1	Internet Draft                                               M. Duerst
2	<draft-duerst-i18n-norm-02.txt>                    W3C/Keio University
3	Expires in six months                                         M. Davis
4	                                                                   IBM
5	                                                            March 2000

7	             Character Normalization in ITEF Protocols

9	Status of this Memo

11	This document is an Internet-Draft and is in full conformance
12	with all provisions of Section 10 of RFC2026.
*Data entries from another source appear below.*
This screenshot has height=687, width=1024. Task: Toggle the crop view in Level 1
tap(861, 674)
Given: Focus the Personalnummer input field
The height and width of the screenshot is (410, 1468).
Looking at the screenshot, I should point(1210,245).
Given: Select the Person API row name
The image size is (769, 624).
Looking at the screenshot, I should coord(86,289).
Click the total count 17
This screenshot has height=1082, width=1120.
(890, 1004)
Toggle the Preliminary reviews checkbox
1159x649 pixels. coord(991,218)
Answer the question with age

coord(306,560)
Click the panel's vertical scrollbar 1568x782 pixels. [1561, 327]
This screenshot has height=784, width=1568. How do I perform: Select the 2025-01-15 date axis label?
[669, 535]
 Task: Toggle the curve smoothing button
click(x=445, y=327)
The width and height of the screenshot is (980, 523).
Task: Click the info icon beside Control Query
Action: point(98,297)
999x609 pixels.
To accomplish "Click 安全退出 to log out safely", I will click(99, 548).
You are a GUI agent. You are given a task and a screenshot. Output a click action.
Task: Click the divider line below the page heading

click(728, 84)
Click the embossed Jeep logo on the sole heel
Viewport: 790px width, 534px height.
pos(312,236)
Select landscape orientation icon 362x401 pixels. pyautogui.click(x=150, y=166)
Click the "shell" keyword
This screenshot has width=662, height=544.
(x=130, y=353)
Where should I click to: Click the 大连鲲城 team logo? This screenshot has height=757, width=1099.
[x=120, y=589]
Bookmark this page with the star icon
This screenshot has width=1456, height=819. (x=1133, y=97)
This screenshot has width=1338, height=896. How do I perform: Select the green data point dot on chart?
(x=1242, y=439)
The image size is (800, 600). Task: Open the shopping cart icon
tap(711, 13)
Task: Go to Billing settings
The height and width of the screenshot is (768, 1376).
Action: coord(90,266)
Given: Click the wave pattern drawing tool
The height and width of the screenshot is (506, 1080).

14	Internet-Drafts are working documents of the Internet Engineering
15	Task Force (IETF), its areas, and its working groups.  Note that
16	other groups may also distribute working documents as
17	Internet-Drafts.

19	Internet-Drafts are draft documents valid for a maximum of six
20	months and may be updated, replaced, or obsoleted by other
21	documents at any time.  It is inappropriate to use Internet-
22	Drafts as reference material or to cite them other than as
23	"work in progress."

25	The list of current Internet-Drafts can be accessed at
26	http://www.ietf.org/ietf/1id-abstracts.txt

28	The list of Internet-Draft Shadow Directories can be accessed at
29	http://www.ietf.org/shadow.html.

31	This document is not a product of any working group, but may be
32	discussed on the mailing lists <www-international@w3.org> or
33	<discuss@apps.ietf.org>.

35	This is a new version of an Internet Draft entitled "Normalization of
36	Internationalized Identifiers" that dealt with quite similar issues
37	and was submitted in July 1997 by the first author while he was at the
38	University of Zurich.

40	Abstract

42	The Universal Character Set (UCS) [ISO10646, Unicode] covers a very wide
43	repertoire of characters. The IETF, in [RFC 2277], requires that future IETF
44	protocols support UTF-8 [RFC 2279], an ASCII-compatible encoding of UCS. The
45	wide range of characters included in the UCS has lead to some cases of
46	duplicate encodings. This document proposes that in IETF protocols, the
47	class of duplicates called canonical equivalents be dealt with by using
48	Early Uniform Normalization according to Unicode Normalization Form C,
49	Canonical Composition [UTR15]. This document describes both Early
50	Uniform Normalization and Normalization Form C.

52	Table of contents

54	1. Introduction
55	2. Early Uniform Normalization
56	3. Canonical Composition (Normalization Form C)
57	   3.1 Decomposition
58	   3.2 Reordering
59	   3.3 Recomposition
60	   3.4 Implementation Notes
61	4. Stability and Versioning
62	5. Cases not dealt with by Canonical Equivalence
63	   Acknowledgements
64	   References
65	   Copyright
66	   Author's Addresses

68	1. Introduction

70	1.1 Motivation

72	The Universal Character Set (UCS) [ISO10646, Unicode] covers a very wide
73	repertoire of characters. The IETF, in [RFC 2277], requires that future IETF
74	protocols support UTF-8 [RFC 2279], an ASCII-compatible encoding of UCS. The
75	wide range of characters included in the UCS has lead to some cases of
76	duplicate encodings. This has lead to uncertainity for protocol specifiers
77	and implementers, because it was not clear which part of the Internet
78	infrastructure should take responsibility for these duplicates, and how.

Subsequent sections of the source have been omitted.